- Country of origin: United Kingdom
- Original language: English
- No. of series: 1
- No. of episodes: 3

Original release
- Network: BBC One
- Release: 7 February 2012 – present

= Death Unexplained =

Death Unexplained is a British documentary series about the investigation of deaths in West London. It was shown on BBC One in February 2012 and follows coroner Alison Thompson, pathologists and other staff who deal with over 4,000 cases per year. The team works in co-operation with her to determine the cause of initially unexplained deaths which occur in her jurisdiction. Each episode is 40 minutes long.

== Episode 1 ==
Air date – 7 February 2012

The team investigate three cases. One case was of a man who died in his flat where he lived alone and whose body was not discovered until many weeks later. Despite initial difficulties because of the decomposing condition he was in, his death was determined to have been caused by cirrhosis. Thus an inquest did not need to be held. Both the other cases were young women whose deaths were ruled as suicides at their inquests. Petra (1982–2010), who had anorexia nervosa, died of an overdose of anti-depressants she ordered from abroad on the Internet. Jessica (1983–2011), who had bipolar disorder and was a frequent self-harmer, died of potassium cyanide poisoning in the flat where she lived with her partner.

== Episode 2 ==
Air date – 14 February 2012

The team investigate two cases each of man who has died of external causes:

- A 41-year-old whose body was found in his flat after a fire there.
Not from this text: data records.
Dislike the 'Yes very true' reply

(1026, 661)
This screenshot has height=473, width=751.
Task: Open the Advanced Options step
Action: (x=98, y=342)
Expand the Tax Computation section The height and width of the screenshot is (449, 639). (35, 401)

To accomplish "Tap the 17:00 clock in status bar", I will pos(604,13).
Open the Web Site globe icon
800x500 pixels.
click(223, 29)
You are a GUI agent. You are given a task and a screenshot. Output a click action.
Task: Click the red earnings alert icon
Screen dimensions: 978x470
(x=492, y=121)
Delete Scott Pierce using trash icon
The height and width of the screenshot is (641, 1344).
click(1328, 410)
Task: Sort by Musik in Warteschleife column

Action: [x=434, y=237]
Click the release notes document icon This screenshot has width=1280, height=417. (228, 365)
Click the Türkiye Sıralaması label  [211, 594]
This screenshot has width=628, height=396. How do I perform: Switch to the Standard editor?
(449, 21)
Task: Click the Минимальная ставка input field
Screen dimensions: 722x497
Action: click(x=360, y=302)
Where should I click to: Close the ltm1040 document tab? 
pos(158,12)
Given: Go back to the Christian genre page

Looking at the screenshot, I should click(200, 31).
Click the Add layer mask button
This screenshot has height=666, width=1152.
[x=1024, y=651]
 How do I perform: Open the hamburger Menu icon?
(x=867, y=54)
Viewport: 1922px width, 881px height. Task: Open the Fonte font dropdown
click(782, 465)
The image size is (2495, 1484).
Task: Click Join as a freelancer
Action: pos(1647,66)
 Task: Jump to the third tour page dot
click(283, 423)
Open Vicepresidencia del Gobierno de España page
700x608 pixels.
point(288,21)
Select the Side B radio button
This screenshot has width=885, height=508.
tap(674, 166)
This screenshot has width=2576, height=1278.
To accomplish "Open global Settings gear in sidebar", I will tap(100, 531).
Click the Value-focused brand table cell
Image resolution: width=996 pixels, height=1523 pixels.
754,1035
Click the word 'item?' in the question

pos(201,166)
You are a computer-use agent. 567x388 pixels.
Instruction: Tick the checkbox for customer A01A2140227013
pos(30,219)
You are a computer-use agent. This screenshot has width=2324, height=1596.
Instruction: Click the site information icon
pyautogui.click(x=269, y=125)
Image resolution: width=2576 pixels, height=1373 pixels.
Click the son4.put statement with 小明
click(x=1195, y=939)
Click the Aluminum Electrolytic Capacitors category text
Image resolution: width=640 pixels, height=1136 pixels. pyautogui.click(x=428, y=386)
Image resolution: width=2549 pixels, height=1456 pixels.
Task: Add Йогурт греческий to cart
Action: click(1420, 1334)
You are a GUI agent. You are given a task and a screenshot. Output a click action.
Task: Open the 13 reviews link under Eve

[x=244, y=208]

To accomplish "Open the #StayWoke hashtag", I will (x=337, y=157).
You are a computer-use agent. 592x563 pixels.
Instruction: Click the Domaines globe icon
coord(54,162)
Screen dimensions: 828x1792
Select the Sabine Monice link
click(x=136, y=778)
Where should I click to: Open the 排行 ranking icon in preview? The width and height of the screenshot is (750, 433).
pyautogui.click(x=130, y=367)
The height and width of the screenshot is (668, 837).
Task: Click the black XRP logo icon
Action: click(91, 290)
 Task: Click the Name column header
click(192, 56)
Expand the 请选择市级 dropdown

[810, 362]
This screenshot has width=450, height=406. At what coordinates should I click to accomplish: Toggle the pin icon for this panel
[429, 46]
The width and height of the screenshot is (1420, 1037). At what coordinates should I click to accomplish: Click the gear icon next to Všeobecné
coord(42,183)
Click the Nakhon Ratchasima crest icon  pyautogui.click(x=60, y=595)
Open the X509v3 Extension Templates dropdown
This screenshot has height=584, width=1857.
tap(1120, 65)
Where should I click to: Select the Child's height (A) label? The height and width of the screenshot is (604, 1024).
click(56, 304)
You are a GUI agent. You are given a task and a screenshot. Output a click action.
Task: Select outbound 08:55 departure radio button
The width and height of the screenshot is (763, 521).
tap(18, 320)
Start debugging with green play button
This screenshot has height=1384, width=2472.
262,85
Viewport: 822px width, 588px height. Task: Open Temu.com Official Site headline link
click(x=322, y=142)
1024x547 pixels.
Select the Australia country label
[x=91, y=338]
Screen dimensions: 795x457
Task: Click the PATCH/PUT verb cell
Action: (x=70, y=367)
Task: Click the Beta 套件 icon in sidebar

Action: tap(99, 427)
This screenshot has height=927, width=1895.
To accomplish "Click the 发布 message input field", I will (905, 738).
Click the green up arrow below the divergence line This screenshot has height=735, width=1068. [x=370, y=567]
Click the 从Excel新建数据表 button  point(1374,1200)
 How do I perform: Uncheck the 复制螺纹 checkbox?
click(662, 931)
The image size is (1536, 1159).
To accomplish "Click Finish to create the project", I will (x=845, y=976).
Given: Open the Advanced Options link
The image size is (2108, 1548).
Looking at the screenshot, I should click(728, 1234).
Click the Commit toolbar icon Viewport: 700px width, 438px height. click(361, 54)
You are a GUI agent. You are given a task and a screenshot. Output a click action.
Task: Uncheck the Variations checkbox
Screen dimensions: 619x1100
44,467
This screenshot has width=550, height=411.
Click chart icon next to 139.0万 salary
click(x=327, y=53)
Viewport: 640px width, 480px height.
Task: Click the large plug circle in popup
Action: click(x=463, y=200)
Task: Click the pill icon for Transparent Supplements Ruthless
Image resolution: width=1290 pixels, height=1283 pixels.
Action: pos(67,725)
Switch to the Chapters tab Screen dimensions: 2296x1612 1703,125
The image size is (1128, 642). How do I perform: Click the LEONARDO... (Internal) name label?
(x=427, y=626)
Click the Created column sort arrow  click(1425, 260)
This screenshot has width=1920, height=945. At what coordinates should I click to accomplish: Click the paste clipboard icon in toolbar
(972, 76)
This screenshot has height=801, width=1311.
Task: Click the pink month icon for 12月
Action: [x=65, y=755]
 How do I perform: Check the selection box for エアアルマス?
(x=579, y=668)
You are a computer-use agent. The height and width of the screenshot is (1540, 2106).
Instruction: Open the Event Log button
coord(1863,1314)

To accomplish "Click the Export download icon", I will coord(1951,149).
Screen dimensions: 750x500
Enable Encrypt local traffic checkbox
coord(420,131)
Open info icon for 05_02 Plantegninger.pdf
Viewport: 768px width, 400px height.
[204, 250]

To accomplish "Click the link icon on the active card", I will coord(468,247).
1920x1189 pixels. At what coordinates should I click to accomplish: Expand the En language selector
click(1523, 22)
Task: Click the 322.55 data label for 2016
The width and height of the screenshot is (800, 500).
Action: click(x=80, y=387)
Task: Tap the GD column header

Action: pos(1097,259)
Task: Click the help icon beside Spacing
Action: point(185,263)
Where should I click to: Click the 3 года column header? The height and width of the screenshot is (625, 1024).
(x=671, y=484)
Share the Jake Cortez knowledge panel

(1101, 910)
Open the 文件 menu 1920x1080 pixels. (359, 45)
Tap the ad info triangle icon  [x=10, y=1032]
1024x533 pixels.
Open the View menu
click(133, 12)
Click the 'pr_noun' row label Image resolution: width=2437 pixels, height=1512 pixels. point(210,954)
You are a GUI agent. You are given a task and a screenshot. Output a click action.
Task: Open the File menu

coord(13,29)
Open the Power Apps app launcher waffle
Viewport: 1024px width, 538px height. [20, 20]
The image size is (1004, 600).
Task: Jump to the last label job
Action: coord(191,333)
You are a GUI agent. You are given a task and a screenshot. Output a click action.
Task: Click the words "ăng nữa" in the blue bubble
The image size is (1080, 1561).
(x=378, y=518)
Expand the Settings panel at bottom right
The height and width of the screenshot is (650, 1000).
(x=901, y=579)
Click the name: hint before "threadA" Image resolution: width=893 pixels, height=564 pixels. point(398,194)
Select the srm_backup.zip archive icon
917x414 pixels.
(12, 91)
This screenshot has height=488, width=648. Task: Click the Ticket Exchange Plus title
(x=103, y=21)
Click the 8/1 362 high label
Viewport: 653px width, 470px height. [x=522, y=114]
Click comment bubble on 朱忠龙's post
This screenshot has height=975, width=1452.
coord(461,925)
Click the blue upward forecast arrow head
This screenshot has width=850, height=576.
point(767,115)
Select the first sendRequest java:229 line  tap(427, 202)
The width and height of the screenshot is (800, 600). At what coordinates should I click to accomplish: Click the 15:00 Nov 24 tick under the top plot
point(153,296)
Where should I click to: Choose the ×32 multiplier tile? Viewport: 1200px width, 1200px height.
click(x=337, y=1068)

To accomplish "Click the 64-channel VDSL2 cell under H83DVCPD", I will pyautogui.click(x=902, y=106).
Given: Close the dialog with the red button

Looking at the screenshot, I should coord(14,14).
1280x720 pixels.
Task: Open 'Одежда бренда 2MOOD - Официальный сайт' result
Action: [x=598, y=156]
Examination of the deceased showed that he died before the fire spread, and that he died of an overdose of prescription medication. At his inquest, a verdict of suicide was recorded.
- An elderly Spanish restaurateur who, while walking across a road, was accidentally hit by a cyclist and later died of his injuries. A verdict of accidental death was recorded.

== Episode 3 ==
Air date – 21 February 2012

- A Polish, self-employed carpenter in his late 20s was killed by a train after he walked onto the tracks at Hanger Lane Underground station during the early evening of 14 December 2010. The deceased was not a heavy drinker, but had drunk a lot of alcohol on the day of his death. A verdict of accidental death was recorded.
- A retired plasterer in his mid-sixties who had pneumonia is brought to the team because exposure to asbestos was thought to have contributed to his death.
- A 41 year old British man died in New Zealand of injuries he sustained in the 2011 Christchurch earthquake.